Moreover, and going beyond Tweedy’s piece, the implementation of
neo-liberalism over the past 30 years or so has eviscerated the comforting
thought that at least the State, especially the federal government, had our
backs. Those who control government today make it clear that they would like to
see every public good or service turned over to profit seeking corporations.
Their agenda of tax breaks for big corporations and wealthy individuals makes
the rich richer but does nothing for the rest of us, because, as I argued in my commentary last month, very little of that
extra money gets invested in job-creating enterprises but is instead put into
stocks and bonds and other shadier financial gimmicks.
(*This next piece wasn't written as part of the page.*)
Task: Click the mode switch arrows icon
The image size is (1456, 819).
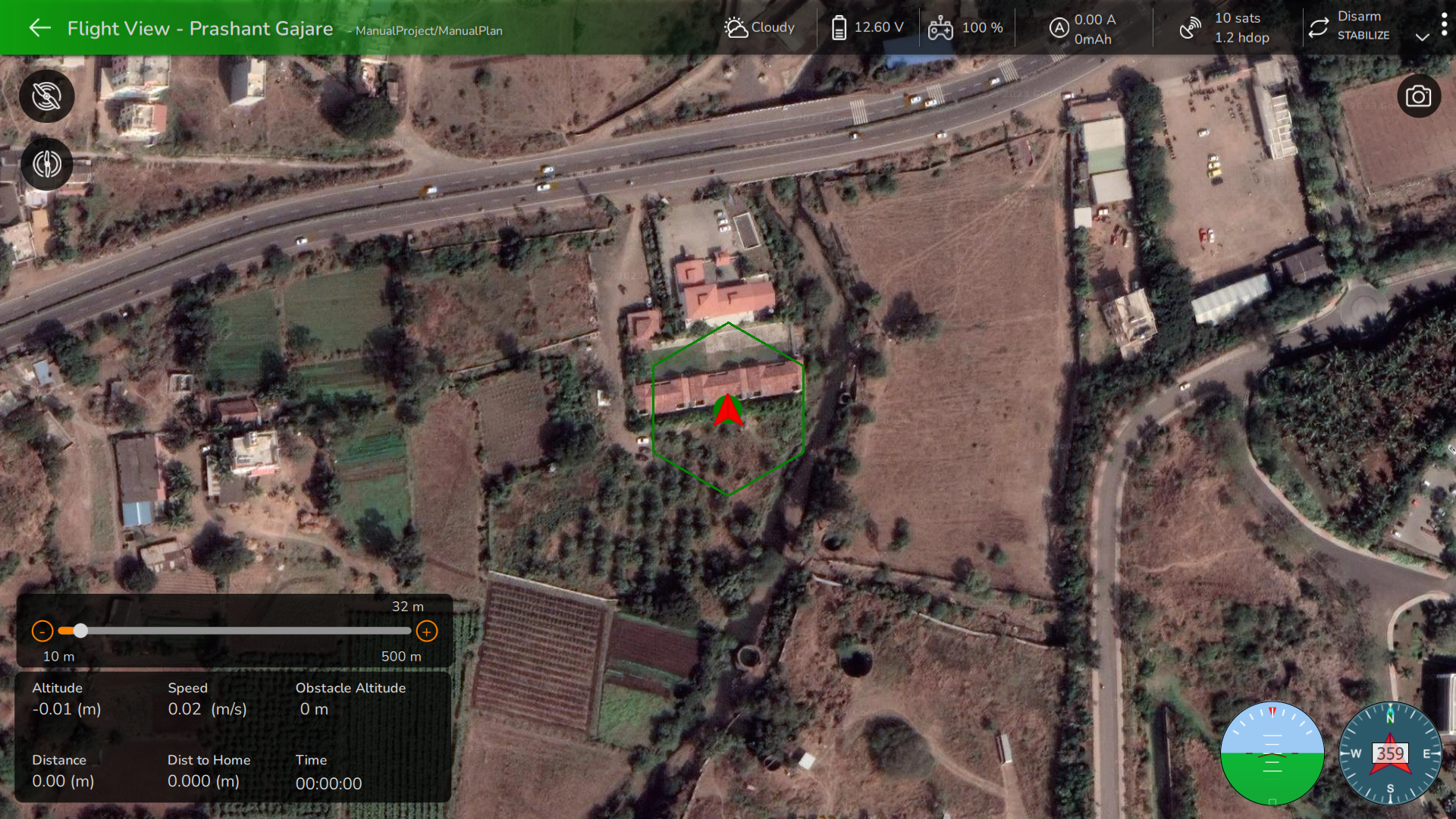Action: 1319,28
Now of course Stephen Paddock was not part of the working class
being hurt by neo-liberalism. But, like all of us, he was part of the pathological
world capitalism has created, a world in which human life and human activity is
valued first and foremost in terms of its market value and in which no one is
really expected to act except out of self-interest. Obviously Paddock’s success
in this system, his accumulation of enough money that he could spend his life
traveling and gambling, could not make up for whatever damage had been done to
his soul that he was trying to express or avenge.
I hope it is clear that I am not expressing sympathy for
Paddock, much less trying excuse or justify what he did. It is only natural
that we should want to focus our blame on specific people, either the individual
with evil in his heart, or the politicians and gun manufacturers who make it
possible for one man to command so much massacre-ready weaponry. But we need to
look beyond the actions and motives of individuals. For as long as we allow the
world to be governed in the interests of maximizing the wealth of an already
wealthy elite and subordinating all values to money values, pathological
behavior of many kinds will continue.
A better world is
possible: one organized for the cooperation of us all towards meeting the needs
of all. In fact, that better world is not only possible, but imperative.